Prayer is a salve for grief and an opening to insight and compassion. It will certainly change you. Prayer is also a conduit for God to channel his will and power to change others, as he sees fit. You can be part of that plan.

  1. Adjust expectations (real world probability)

Though pessimists and cynics may see the world through the lens of gloomy expectations, it’s a safe bet that all of us will experience disappointments and unkindness. Life brings storms and human perpetrations. Therefore, don’t be surprised at their arrival, and do something better than bemoaning your fate.

As you assess someone’s repeated behavior and their character—and, even one significant example can yield strong clues—learn to expect more of the same. Though “one swallow doesn’t make a summer,” be attentive to the harbingers of negative behavior. Don’t pre-judge, but do notice patterns, so you can avoid undue vulnerability and guard yourself.

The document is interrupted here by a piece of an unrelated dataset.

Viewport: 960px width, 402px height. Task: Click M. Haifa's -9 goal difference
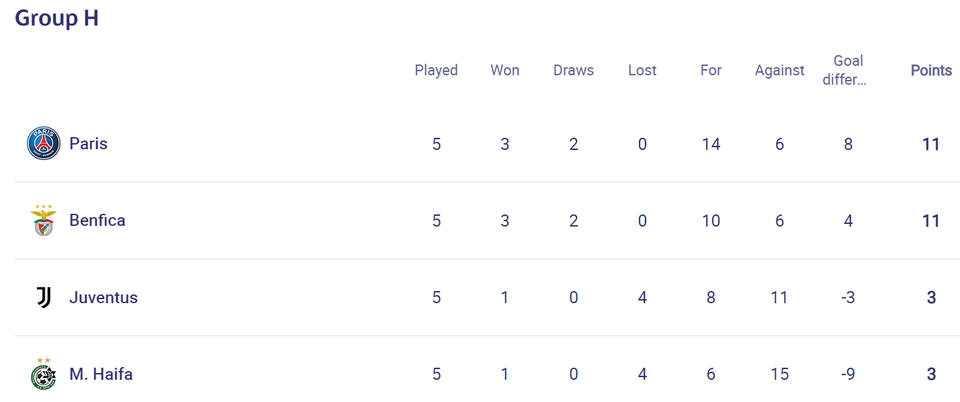click(x=848, y=374)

“Fool me once, shame on you; fool me twice, shame on me.”

People tend to repeat their behaviors and act in accord with their character. Though many offenses and traumas come unexpectedly, much of what irritates us is predictable. With some individuals, trust is difficult, and you may “sleep with one eye open.” With others, your desire to be loving and forgiving may be infringed by their constant misbehavior.

Loving others who cross you is certainly hard enough. When you add hope and prayers that they will change or be remorseful, you are creating a world of possibility while living in the world of reality.

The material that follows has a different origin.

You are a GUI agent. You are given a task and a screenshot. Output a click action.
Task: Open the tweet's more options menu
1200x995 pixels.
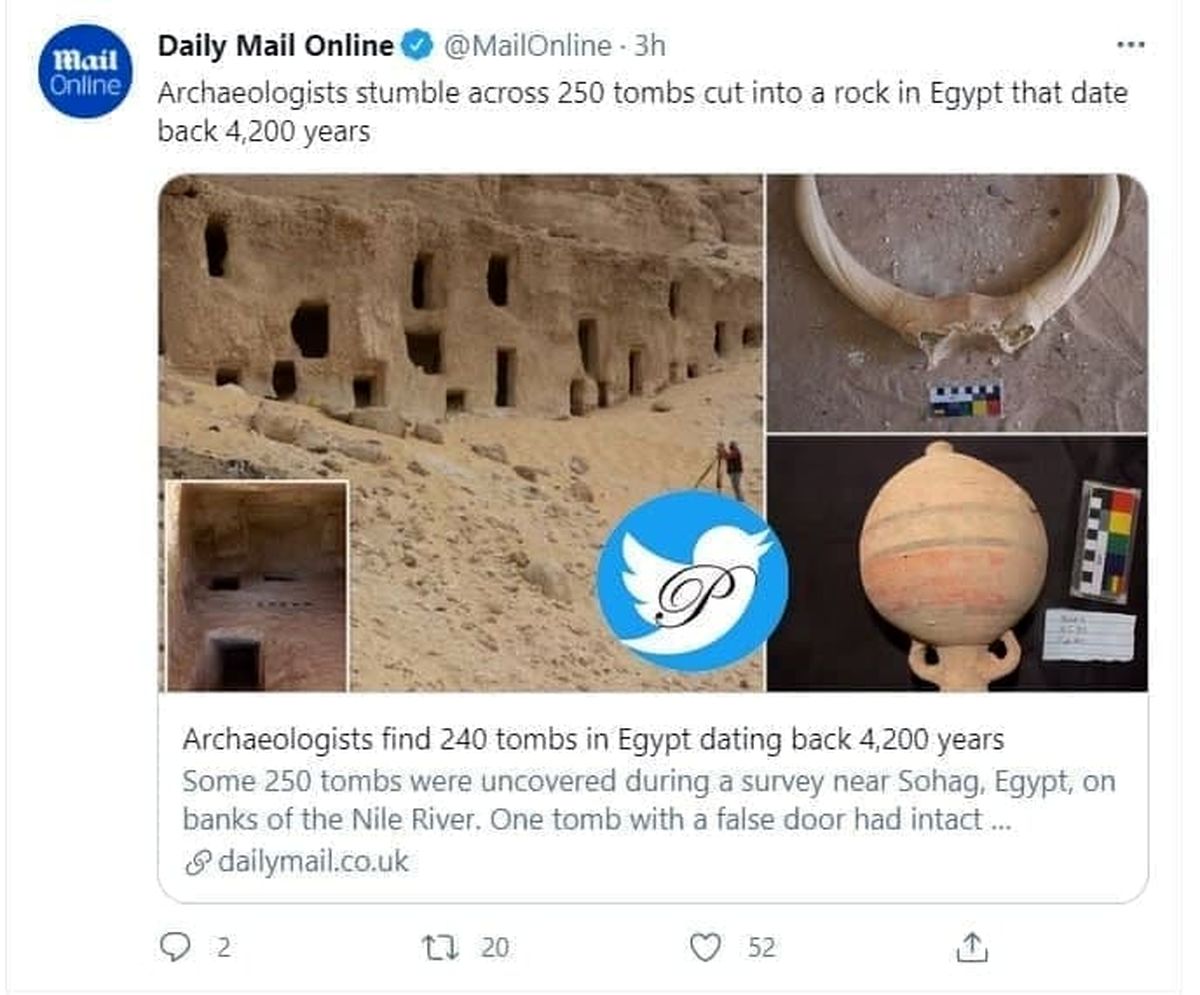[x=1130, y=45]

  1. Choose to be forgiving and loving

Navigating the divide between instinctual reactions (anger, revenge, obsessiveness, etc.) and loving compassion requires keenness, forgiveness, humility, compassion and choice. We can’t control or even anticipate all that happens to us, but we have significant say over our responses. We can will to choose how we interpret and react. We can own both the hurt and the decision to live beyond offenses and love the offender “as is.” Living at the cause of your experiences requires hosting ambivalent feelings, temptations, and conscience, and deliberate choices about who you really want to be and become.

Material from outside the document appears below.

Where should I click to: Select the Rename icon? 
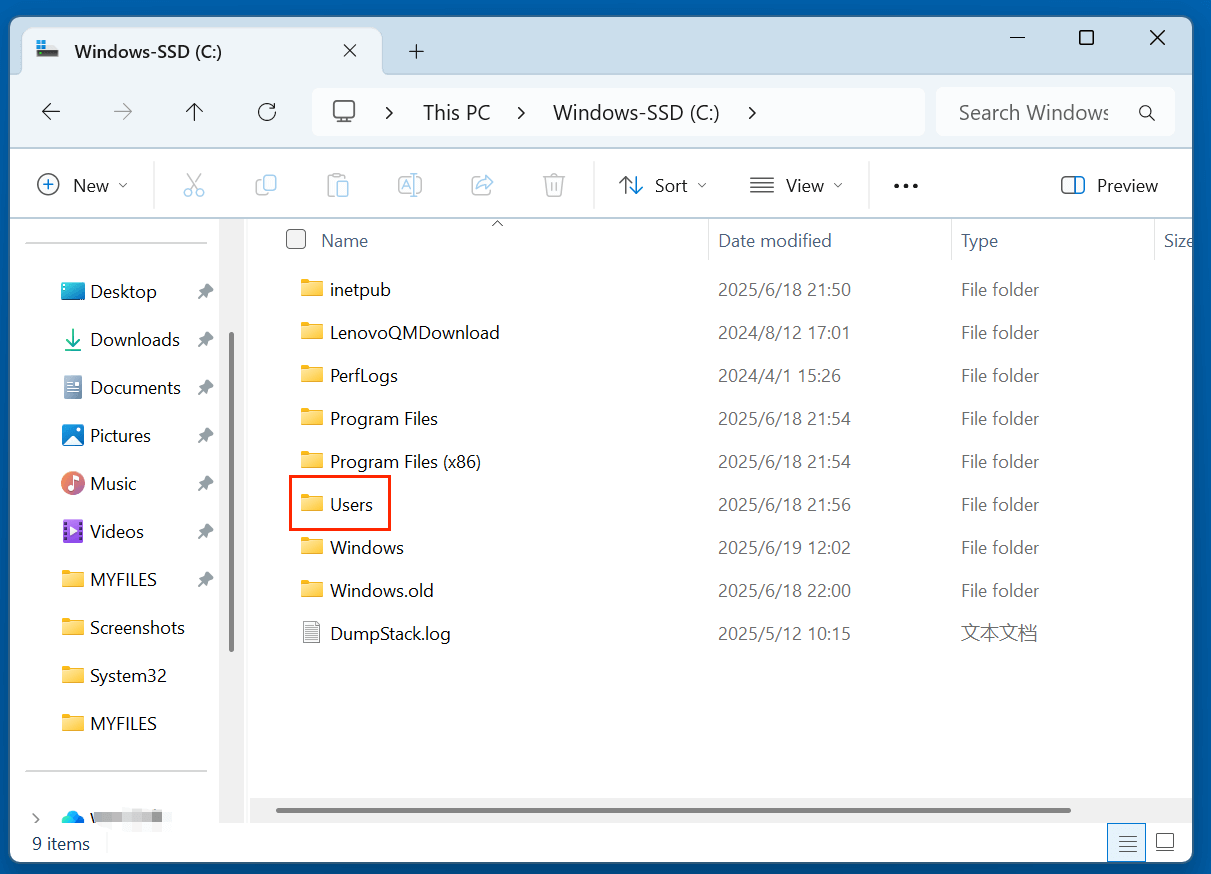coord(409,185)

Choice is an extremely powerful tool and a habit. Even when you are “innocent,” you can choose to not be a victim, despite circumstances and appearances.

If you are sensitive and abide by a moral compass, it‘s hard to comprehend and accept the mistreatment that others may cast your way. Trying to understand another person’s selfishness can lead to a whirlwind of confusion and resentment: “How could he do that?” Figuring out another’s motives can lead to justifying and distract from forgiving. It can also mislead by tempting you to compare your goodness to that of others.

In order to love those who wrong you, you must habitually forgive. True forgiveness means you give up all claim to payback. The capacity to forgive comes from the experience of being forgiven and the acceptance of the undeserved sacrifice of the forgiver.

Yes, it will cost you to turn the other cheek, forgive, and love. How much should you do so? Jesus tells us in Matthew 18:21-22:

Then Peter came to Jesus and asked, “Lord, how many times shall I forgive my brother or sister who sins against me? Up to seven times?”

Jesus answered, “I tell you, not seven times, but seventy-seven times.”

How do you love someone who spits in your face? Well, remember that you don’t have to. If you decide that loving is a better option than the others you’ve tried, then, with practice, you will grow in grace, power, and the esteem of your heavenly father and his children, who are your spiritual brothers and sisters.